47 thoughts on “CHEF KPOPP IN COOKING SIMULATOR – FUNNY Cooking Game!

  1. Where is my representation? F this game and its bun tops 😡. Gotta admit tho it was a little better with all the laughs.

  2. i absolutely lost it when u went to take the chicken out of the oven n it just. wasnt on the tray lmaooo i gotta try to catch ur streams

  3. I greatly appreciate these youtube uploads, thanks so much Kelly! this was hilarious to watch you play.
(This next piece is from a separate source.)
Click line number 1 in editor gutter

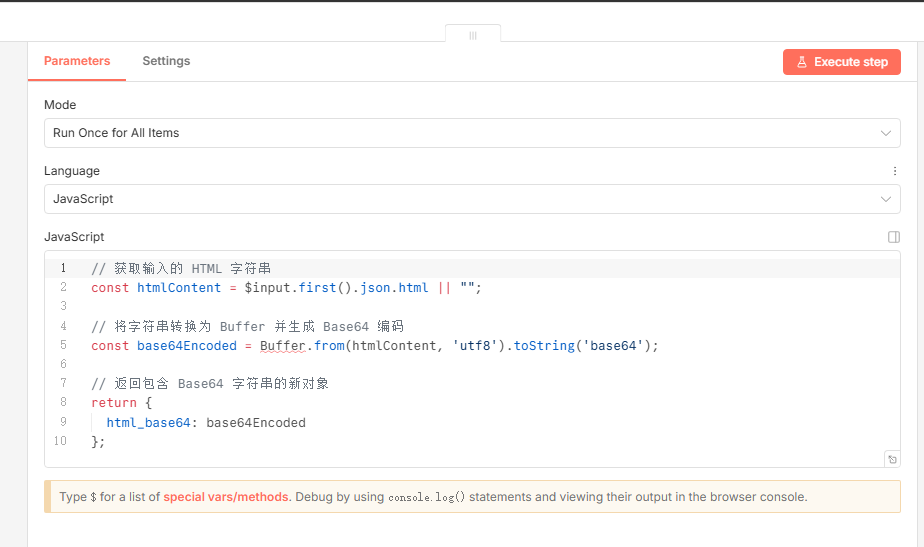[63, 268]
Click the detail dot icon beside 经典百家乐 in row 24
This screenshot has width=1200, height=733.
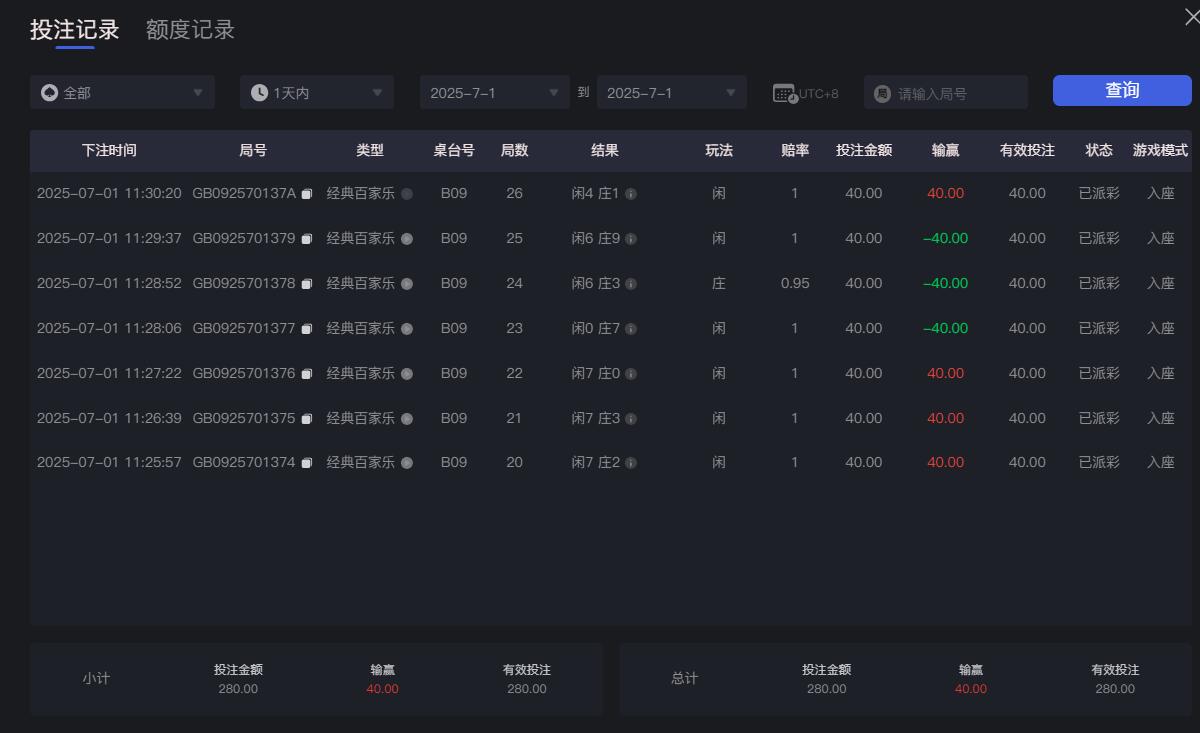405,283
I’ll definitely be checking this game out on release lol

  4. Kelly, I used to cut meat when I was in college at the grocery store.  That chicken sees all kinds of dangerous shit before we wrap it up.   WASH IT or eat whatever we scrubbed up with the chicken from the tables, the knives, the cutters, whatever.  Even if you cook it, u are eating cooked dirt.

  5. okay kelly pls answer me this, how did you get high school dreams best friends 🙁 really loved the video btw u r one funny son of a gun :,)
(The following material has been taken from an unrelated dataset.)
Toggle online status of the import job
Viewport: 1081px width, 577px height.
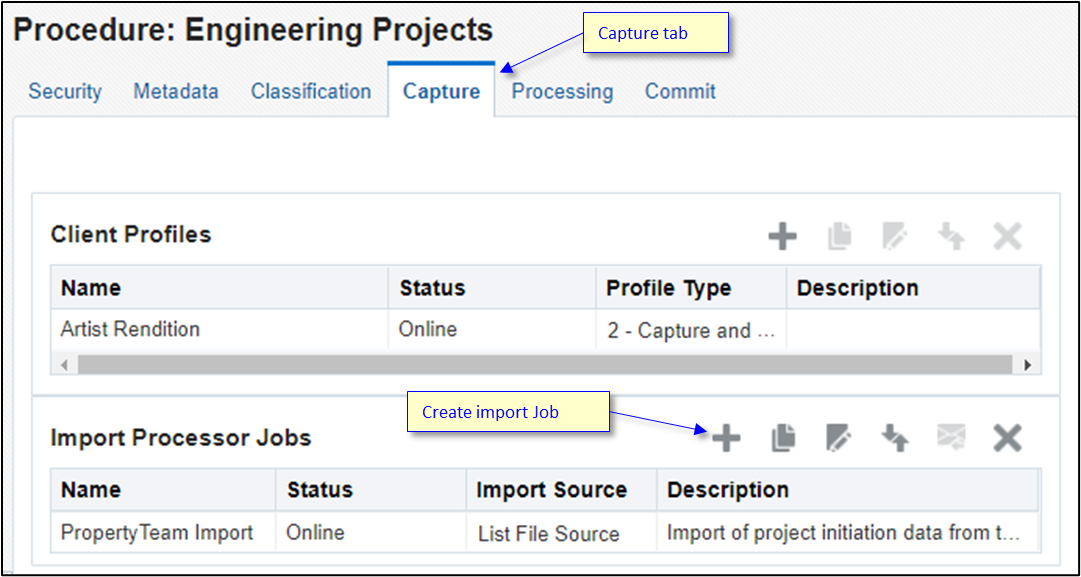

  6. Proud to be a poptart! You’ve made going through my hard times and depression and anxiety so much easier! 💜 love you Kelly! Hope you know you actually do help people’s lives 😘

  7. It’s so nice of Kelly to support us on our weight loss journey by giving us Ecoli what a sweetheart. 💕

  8. Me: "Remember the time you told chat that you hoped we got salmonella and died so you could come to our funerals, slap us in our caskets, and upload the footage online?"
    Kell: "I HAD TO DEFEND MYSELF AGAINST THE CHICKEN WASHERS!"

  9. I guess your viewers are bunch of kids, the way they behave shows it. I would throw and ban them long time ago.
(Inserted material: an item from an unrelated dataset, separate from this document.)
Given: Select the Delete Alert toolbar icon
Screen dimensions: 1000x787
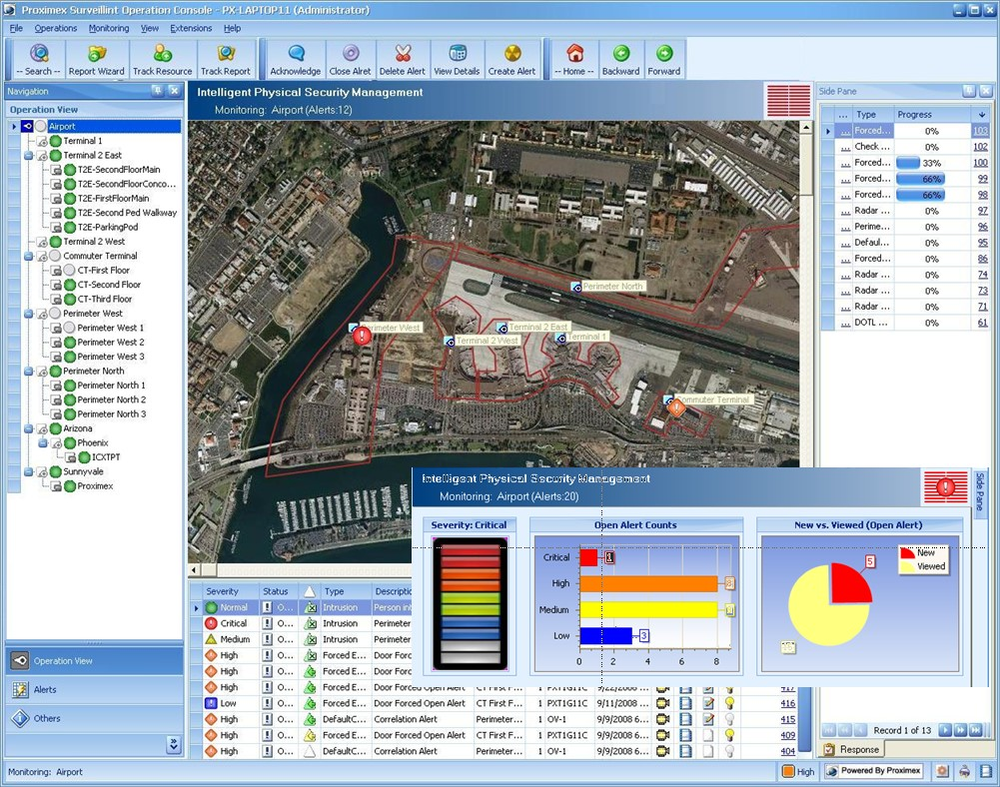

  10. Wait there are people who wash chicken!? Why would anyone want to spread chicken juice all over their kitchen when heat kills bacteria? What, do ya'll try to wash egg after cracking it, too?

  11. I don’t know who Jessie is but my god did Kelly fucking slay him. Jesus Christ I’m not religious but I think I might pray for him

  12. I've been a loooong time subscriber but took a break from YouTube for a while. Gotta say, this was one of the funniest videos I've seen in a long while. "I don't give a shit about their french fries. Go suck a dick." Thank you for the laughs!